Voilà un des rares sujets de santé qui oppose nettement la gauche et la droite, et même, au sein de cette dernière, ses ailes libérale et sociale. La ministre de la Santé appartenant à la deuxième, on l’a vu plutôt mal à l’aise mardi devant les députés tenter le grand écart pour justifier de restrictions à l’Aide médicale d’État qui à l’évidence ne sont pas sa tasse thé. Pas le choix… L’AME -qui a succédé à l’aide médicale en 2000- suscite depuis de nombreux mois l’hostilité croissante de toute une partie de la majorité qui l’accuse pêle-mêle de coûter de plus en plus cher et d’être le cadre de fraudes et abus à répétition. Ce dispositif offre en fait une prise en charge médicale à 100 % aux étrangers en situation irrégulière qui n’ont pas droit à la CMU. Et elle est gratuite. Du moins, elle l’était…
À compter de l’an prochain, tout postulant à des soins dans ce cadre devra en effet acquitter un droit d’entrée de 30 euros. Même si le montant est symbolique, le dispositif devient donc payant. Ainsi en ont décidé (pour l’instant) les députés. Et ils en ont également profité pour rogner un peu le panier de soins offert dans ce cadre aux étrangers et le périmètre des ayants droits amenés à en bénéficier. Même s’il était attendu depuis la rentrée et si la ministre assure que l’essentiel du dispositif est préservé, ce tour de vis fait mauvais effet. Après l’expulsion des Roms l’été dernier, l’image de la France en sort un peu plus écornée sur des terrains qui font d’ordinaire sa réputation : son système de santé et sa tradition d’accueil. Pourtant, de l’aveu même de Roselyne Bachelot, l’AME ne connaît pas vraiment de dérive. Et même si la facture est importante (500 millions d’euros), en comparaison des 21 milliards de déficit de la Sécu, il faut quand même relativiser.

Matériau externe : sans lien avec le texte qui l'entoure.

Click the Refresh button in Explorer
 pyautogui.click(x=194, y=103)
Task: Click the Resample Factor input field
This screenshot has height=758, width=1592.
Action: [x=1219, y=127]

Le plus aberrant dans cette affaire concerne d’ailleurs la santé publique. Ces populations consultent déjà trop tardivement. En réduisant leur accès aux soins, on risque de favoriser le développement de foyers infectieux dangereux pour la population dans son ensemble. Tout ça pour un bénéfice financier illusoire. Car il faudra bien que nos hôpitaux les prennent en charge un jour ou l’autre. Et, de ce point de vue, on sait bien que le plus tôt est le mieux, pour l’individu comme pour la collectivité.